What the task asks. Begin at the line that has "This screenshot has height=171, width=304.", stop after the line that has "This screenshot has height=623, width=932.", and print exactly those lines from the records below, without any pictures.
Given records Block Start
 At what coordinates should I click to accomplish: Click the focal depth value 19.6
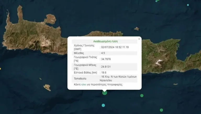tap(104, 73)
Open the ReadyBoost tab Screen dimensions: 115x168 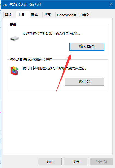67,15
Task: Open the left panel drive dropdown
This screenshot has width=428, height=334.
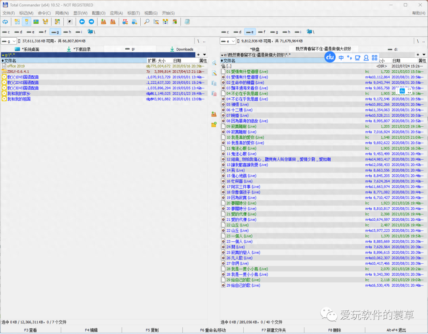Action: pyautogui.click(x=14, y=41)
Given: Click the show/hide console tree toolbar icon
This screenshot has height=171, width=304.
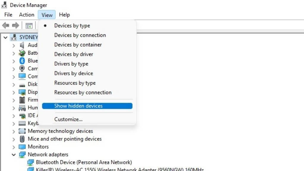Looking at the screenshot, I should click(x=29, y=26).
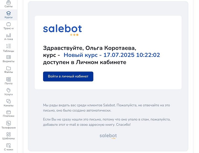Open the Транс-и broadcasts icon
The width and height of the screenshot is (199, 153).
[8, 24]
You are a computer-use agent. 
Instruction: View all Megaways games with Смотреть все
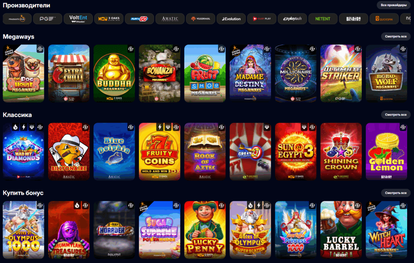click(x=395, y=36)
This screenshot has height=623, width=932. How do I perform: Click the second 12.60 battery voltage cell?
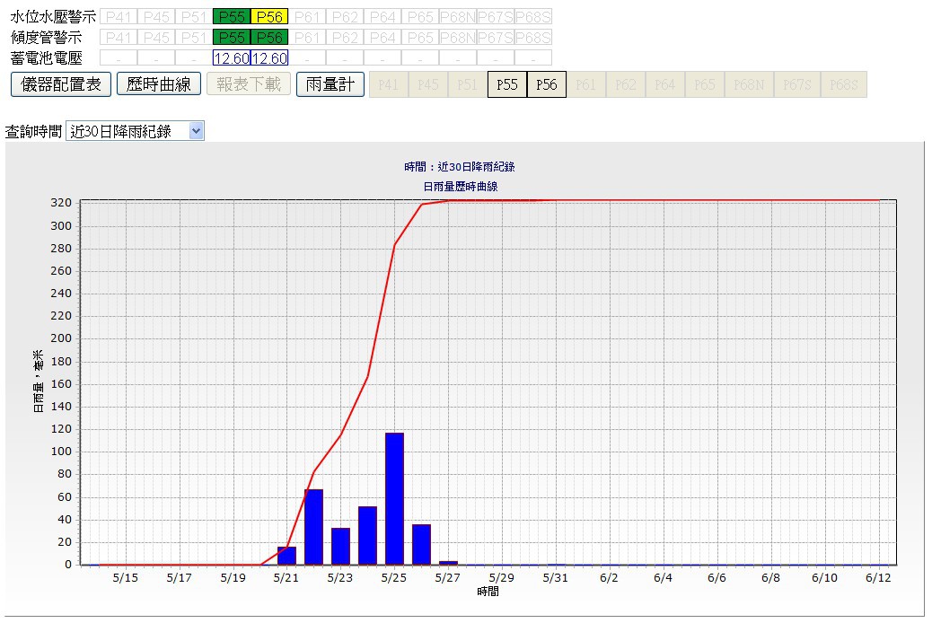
Given records Block End
Given records Block Start
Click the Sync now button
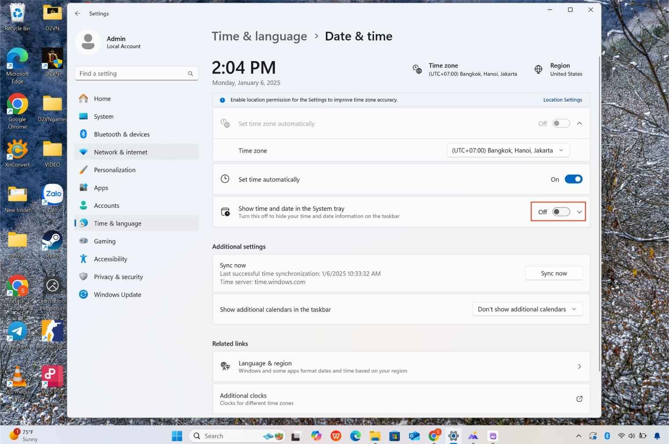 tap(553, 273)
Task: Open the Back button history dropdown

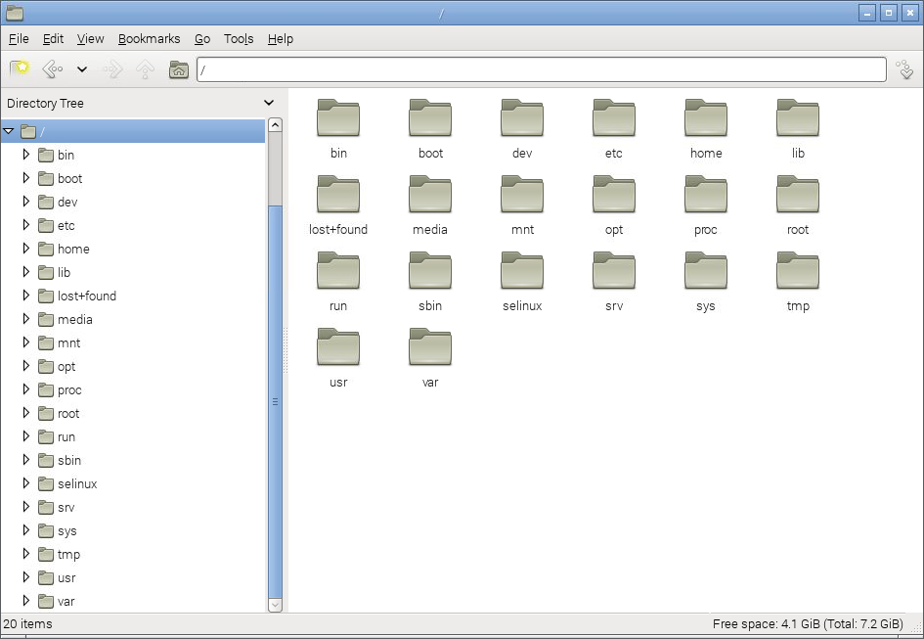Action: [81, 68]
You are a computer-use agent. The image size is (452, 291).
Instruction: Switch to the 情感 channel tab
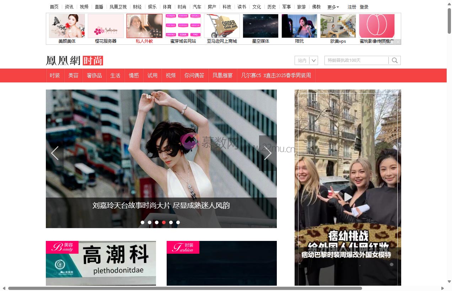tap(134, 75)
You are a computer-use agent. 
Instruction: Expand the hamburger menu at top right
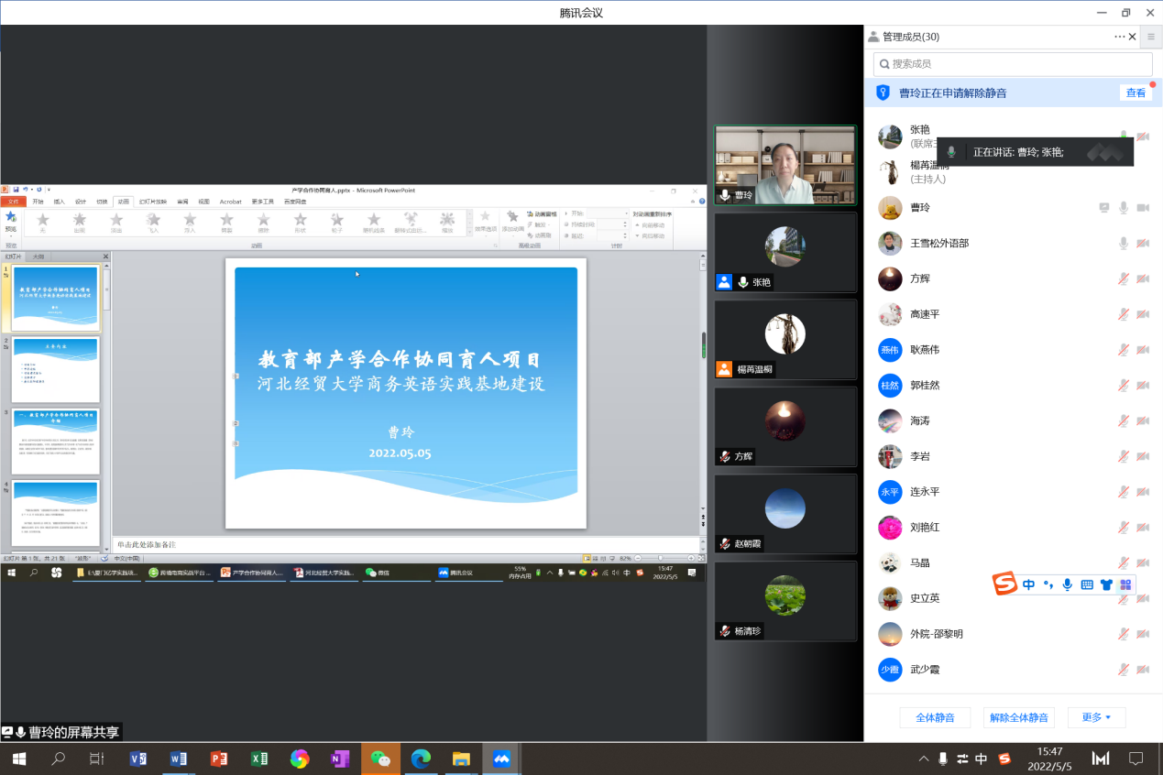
Given records Block End
Response.
This screenshot has height=171, width=304.
Looking at the screenshot, I should click(x=29, y=26).
Open the Транс-и broadcasts icon
The width and height of the screenshot is (199, 153).
[8, 24]
You are a computer-use agent. 
Instruction: View all Megaways games with Смотреть все
click(x=395, y=36)
This screenshot has height=623, width=932. How do I perform: Click the second 12.60 battery voltage cell?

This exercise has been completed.